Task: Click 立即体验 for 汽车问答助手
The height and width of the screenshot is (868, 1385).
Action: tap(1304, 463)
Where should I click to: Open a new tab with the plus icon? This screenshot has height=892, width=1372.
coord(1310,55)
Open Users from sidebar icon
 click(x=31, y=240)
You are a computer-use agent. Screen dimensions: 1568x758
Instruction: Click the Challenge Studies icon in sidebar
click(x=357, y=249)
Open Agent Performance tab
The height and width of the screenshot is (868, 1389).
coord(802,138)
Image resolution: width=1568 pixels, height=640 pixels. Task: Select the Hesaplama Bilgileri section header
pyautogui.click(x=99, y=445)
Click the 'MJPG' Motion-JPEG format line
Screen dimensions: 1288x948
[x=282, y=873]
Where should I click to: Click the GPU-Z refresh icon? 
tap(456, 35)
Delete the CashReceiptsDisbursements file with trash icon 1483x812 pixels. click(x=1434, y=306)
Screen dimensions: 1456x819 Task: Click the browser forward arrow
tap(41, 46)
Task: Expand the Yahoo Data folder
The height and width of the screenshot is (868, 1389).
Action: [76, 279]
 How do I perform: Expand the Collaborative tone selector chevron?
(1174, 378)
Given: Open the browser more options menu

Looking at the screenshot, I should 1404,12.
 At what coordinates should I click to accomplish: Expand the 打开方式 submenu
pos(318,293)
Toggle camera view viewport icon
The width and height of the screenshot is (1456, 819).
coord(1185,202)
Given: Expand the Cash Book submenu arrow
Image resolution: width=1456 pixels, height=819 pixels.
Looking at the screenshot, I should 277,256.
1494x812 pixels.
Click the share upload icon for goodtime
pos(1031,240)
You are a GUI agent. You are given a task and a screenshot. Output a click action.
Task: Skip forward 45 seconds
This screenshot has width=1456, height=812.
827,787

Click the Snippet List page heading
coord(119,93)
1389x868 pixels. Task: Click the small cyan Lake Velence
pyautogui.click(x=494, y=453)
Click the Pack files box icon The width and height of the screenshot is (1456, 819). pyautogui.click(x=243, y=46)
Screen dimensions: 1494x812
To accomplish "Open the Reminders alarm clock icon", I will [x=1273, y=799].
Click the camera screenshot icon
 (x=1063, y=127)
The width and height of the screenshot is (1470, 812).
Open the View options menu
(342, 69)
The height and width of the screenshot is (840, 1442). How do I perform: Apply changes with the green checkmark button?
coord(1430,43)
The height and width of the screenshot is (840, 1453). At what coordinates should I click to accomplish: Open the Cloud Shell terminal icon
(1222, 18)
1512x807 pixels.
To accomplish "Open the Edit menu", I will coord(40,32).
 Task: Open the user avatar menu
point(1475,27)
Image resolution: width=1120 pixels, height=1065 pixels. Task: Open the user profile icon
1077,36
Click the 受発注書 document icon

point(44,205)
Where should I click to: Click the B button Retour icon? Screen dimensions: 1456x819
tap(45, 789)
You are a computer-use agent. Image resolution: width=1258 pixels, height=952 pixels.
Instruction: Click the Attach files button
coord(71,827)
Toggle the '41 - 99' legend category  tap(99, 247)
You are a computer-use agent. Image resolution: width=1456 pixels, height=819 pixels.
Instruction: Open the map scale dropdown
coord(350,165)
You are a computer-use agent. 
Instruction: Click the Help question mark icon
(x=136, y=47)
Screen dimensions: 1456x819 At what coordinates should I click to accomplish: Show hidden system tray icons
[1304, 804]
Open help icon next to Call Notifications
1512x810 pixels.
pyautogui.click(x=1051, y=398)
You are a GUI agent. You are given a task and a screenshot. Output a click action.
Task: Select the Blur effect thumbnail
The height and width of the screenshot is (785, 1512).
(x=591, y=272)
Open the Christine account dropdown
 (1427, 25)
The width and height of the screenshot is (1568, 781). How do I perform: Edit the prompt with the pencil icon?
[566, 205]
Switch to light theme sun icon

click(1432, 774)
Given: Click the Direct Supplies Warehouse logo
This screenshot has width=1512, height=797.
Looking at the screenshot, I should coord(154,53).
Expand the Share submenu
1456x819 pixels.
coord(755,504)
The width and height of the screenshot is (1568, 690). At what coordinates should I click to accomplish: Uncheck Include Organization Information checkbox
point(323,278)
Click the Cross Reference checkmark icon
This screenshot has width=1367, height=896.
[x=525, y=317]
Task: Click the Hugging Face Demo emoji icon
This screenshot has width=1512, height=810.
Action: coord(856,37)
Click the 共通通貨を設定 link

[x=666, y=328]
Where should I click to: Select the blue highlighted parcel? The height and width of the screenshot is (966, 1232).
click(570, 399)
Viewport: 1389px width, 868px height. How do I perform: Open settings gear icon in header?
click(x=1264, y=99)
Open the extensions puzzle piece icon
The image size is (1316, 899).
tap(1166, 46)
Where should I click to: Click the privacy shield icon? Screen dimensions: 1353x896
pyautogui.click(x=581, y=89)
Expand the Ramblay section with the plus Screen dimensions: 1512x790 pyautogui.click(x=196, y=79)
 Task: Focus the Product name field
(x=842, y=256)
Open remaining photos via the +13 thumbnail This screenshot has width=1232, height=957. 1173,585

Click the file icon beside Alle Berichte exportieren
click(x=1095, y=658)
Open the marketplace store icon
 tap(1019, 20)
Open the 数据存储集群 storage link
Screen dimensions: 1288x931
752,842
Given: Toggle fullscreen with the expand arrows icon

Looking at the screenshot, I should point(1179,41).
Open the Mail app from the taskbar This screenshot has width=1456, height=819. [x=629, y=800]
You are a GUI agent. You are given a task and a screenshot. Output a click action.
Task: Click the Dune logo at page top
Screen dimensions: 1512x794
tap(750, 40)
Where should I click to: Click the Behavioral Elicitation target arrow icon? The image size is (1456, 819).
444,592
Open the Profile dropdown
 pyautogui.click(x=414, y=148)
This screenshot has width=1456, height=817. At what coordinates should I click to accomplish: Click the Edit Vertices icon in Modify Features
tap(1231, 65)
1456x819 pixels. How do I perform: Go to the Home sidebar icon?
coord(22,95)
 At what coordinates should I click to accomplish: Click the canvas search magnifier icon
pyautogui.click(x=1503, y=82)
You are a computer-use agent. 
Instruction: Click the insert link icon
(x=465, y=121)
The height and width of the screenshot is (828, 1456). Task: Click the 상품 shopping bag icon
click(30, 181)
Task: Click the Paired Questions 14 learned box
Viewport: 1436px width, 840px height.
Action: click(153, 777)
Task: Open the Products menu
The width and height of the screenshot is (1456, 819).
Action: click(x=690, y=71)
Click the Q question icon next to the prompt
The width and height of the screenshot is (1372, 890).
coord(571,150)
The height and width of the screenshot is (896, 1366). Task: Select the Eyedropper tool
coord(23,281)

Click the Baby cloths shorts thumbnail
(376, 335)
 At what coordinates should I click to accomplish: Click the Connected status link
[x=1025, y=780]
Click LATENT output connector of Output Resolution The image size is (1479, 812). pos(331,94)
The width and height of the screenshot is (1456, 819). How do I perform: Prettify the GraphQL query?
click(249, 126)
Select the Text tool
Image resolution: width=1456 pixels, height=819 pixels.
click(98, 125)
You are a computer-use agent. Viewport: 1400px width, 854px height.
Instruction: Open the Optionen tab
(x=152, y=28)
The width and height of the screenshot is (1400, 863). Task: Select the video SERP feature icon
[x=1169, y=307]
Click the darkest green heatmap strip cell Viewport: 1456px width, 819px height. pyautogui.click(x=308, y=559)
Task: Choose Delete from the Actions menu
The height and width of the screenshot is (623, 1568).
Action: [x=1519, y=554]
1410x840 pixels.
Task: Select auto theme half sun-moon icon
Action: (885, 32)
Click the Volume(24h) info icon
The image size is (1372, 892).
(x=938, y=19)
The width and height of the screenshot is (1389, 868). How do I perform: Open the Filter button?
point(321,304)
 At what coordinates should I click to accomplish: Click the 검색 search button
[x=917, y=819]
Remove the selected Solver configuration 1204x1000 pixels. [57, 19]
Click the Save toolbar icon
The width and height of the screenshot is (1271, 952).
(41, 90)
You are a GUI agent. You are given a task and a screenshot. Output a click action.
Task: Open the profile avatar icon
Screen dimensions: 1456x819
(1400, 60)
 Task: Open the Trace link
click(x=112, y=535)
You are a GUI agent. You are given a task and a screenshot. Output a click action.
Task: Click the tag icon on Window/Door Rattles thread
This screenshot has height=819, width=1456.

══════

Exercise brief: Write out, word for word, all lines from the line that holds "Task: Open the Trace link" through the last line of the listing, with both end lines kept.

Response:
 Task: Open the Trace link
click(x=112, y=535)
You are a GUI agent. You are given a task and a screenshot. Output a click action.
Task: Click the tag icon on Window/Door Rattles thread
This screenshot has height=819, width=1456.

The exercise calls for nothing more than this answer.